[GOAL OF THE EXERCISE] For this exercise, the lines from the one with "How do I perform: Open" through the final line of the data below are to be transcribed exactly, and pictures are to be skipped.

───── SUPPLIED MATERIAL ─────

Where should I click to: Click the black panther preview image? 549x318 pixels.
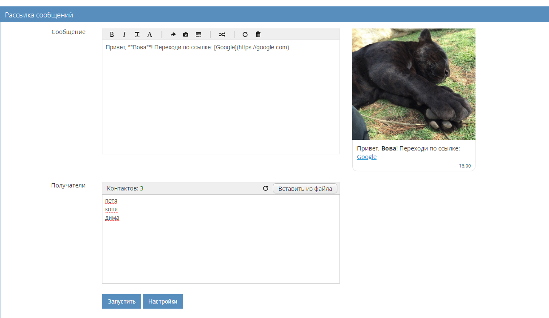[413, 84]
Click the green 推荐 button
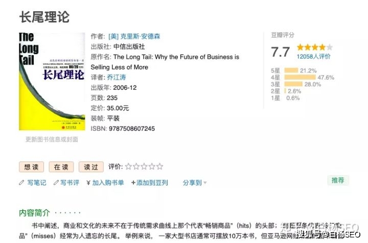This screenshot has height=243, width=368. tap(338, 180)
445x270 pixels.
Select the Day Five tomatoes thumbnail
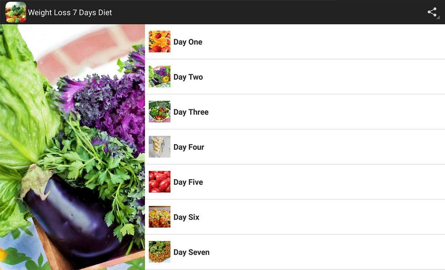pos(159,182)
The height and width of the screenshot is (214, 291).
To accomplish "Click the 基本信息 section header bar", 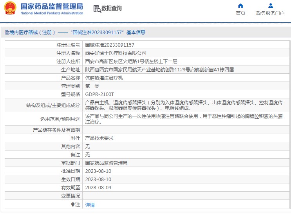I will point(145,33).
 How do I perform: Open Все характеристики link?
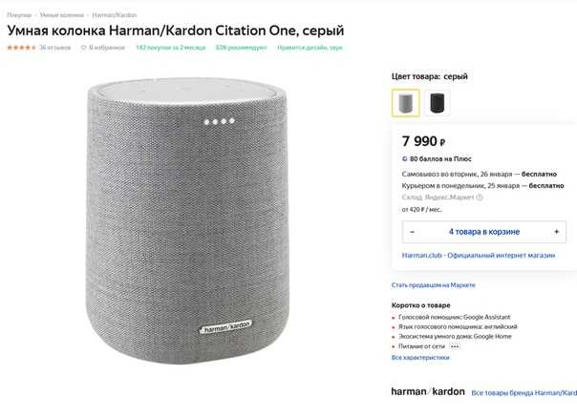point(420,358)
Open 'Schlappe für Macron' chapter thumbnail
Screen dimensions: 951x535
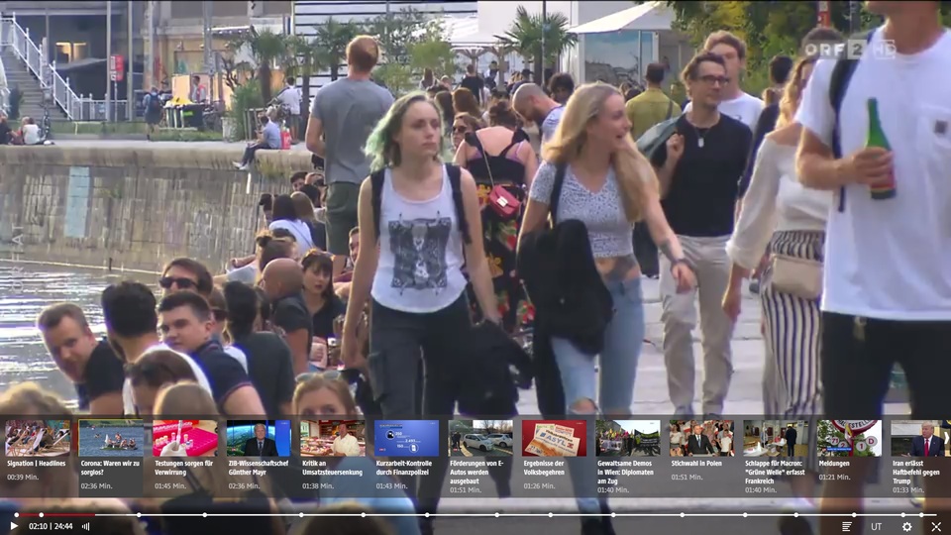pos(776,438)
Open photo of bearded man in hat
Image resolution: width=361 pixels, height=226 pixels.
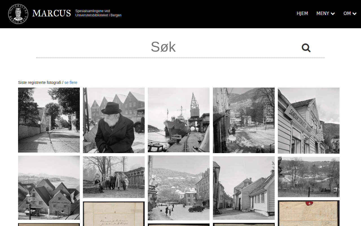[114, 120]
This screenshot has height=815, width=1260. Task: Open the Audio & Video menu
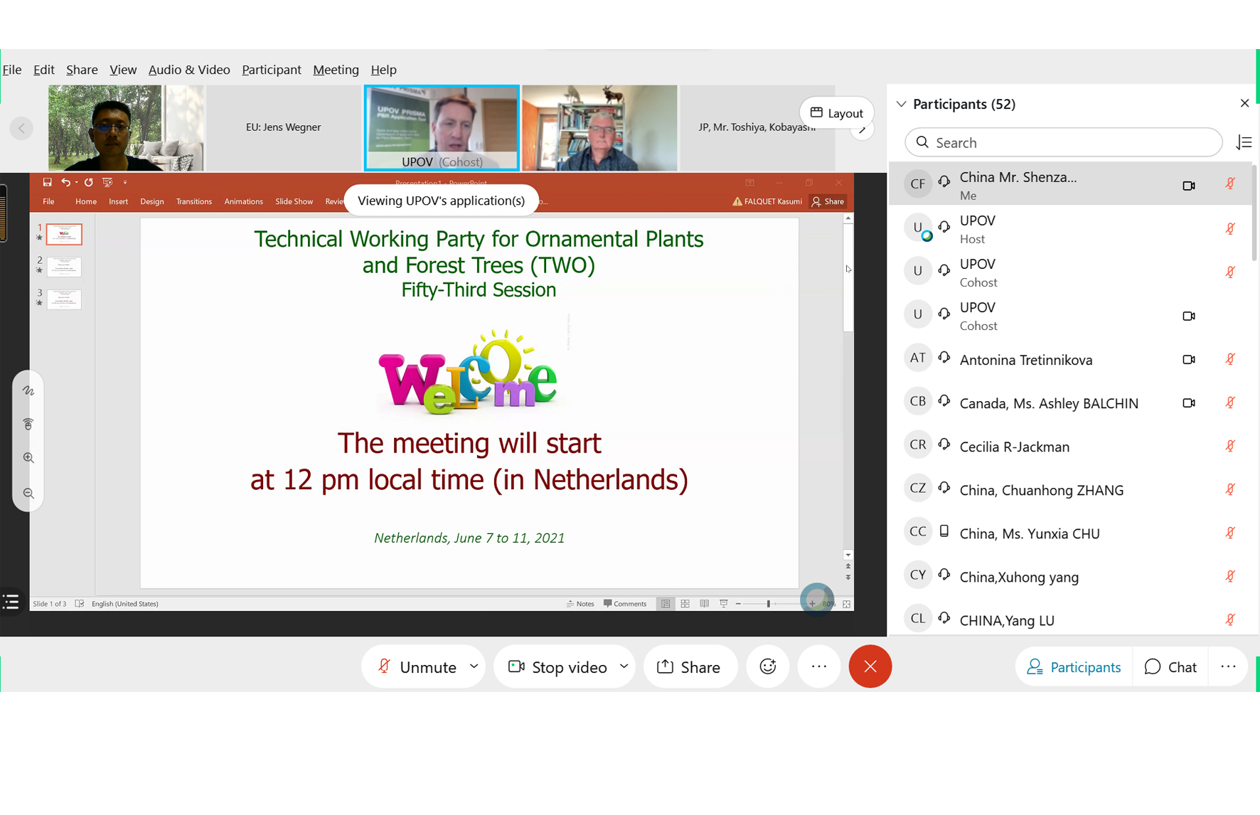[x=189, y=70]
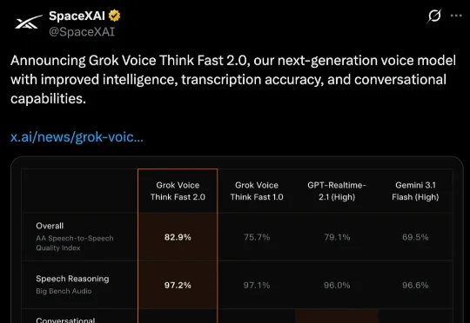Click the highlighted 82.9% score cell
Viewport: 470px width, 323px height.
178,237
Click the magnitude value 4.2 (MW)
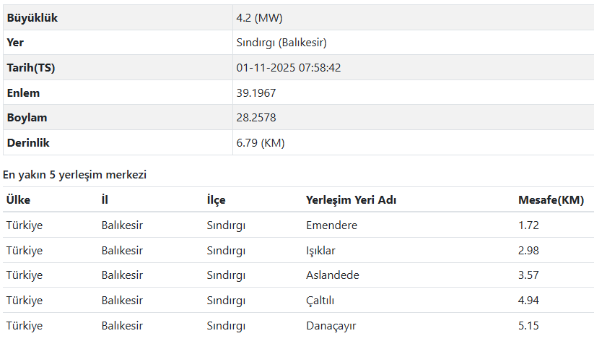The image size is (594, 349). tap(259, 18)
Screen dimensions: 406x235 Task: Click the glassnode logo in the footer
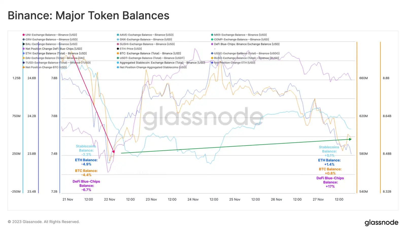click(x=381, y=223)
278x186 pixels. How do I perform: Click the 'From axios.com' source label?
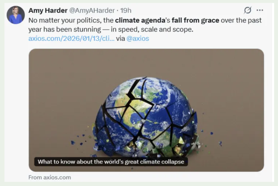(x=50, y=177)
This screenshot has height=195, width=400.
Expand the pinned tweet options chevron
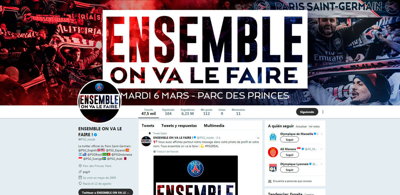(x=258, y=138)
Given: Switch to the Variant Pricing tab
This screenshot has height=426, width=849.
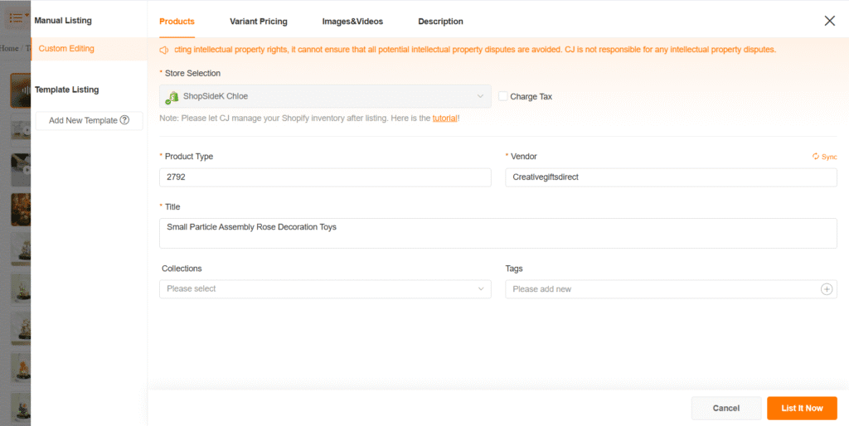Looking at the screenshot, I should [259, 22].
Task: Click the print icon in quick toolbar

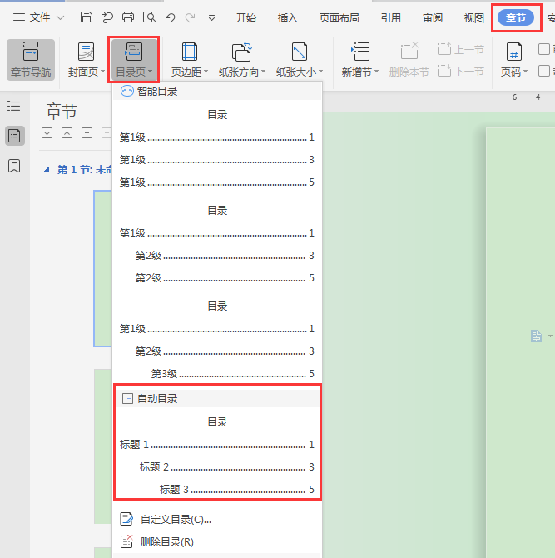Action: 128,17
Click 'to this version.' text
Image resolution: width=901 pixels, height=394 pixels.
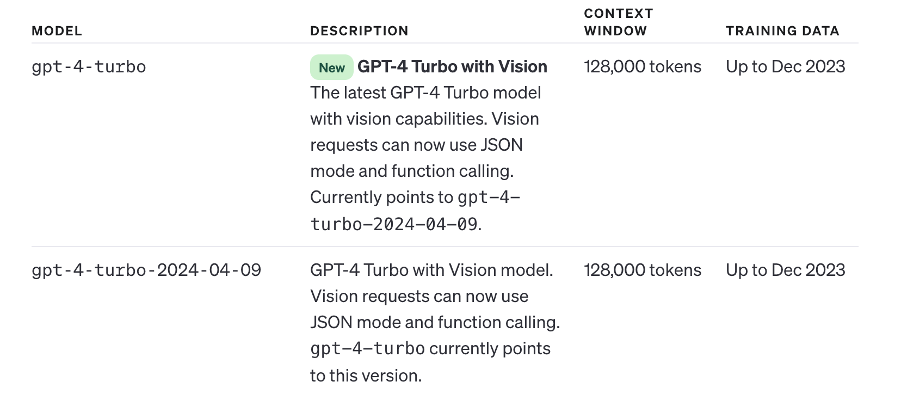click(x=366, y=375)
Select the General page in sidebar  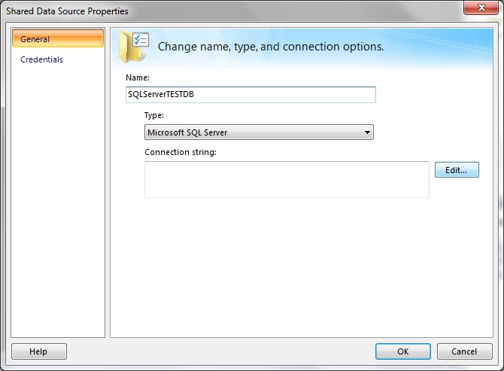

─────

[REPLY TO THE EXERCISE]
 How do I perform: Open Все характеристики link?
point(420,358)
Open 'Schlappe für Macron' chapter thumbnail
Screen dimensions: 951x535
pos(776,438)
Open photo of bearded man in hat
Image resolution: width=361 pixels, height=226 pixels.
[114, 120]
This screenshot has height=815, width=1260. Task: Open the Audio & Video menu
[x=189, y=70]
Click the highlighted 82.9% score cell
Viewport: 470px width, 323px height.
178,237
Click the magnitude value 4.2 (MW)
The image size is (594, 349). tap(259, 18)
Screen dimensions: 406x235 Task: Click the glassnode logo in the footer
click(x=381, y=223)
278x186 pixels. How do I perform: Click the 'From axios.com' source label?
(x=50, y=177)
This screenshot has height=195, width=400.
Expand the pinned tweet options chevron
(x=258, y=138)
Given: Switch to the Variant Pricing tab
This screenshot has height=426, width=849.
Looking at the screenshot, I should [259, 22].
Task: Click the print icon in quick toolbar

Action: 128,17
Click 'to this version.' text
Image resolution: width=901 pixels, height=394 pixels.
click(x=366, y=375)
Select the General page in sidebar  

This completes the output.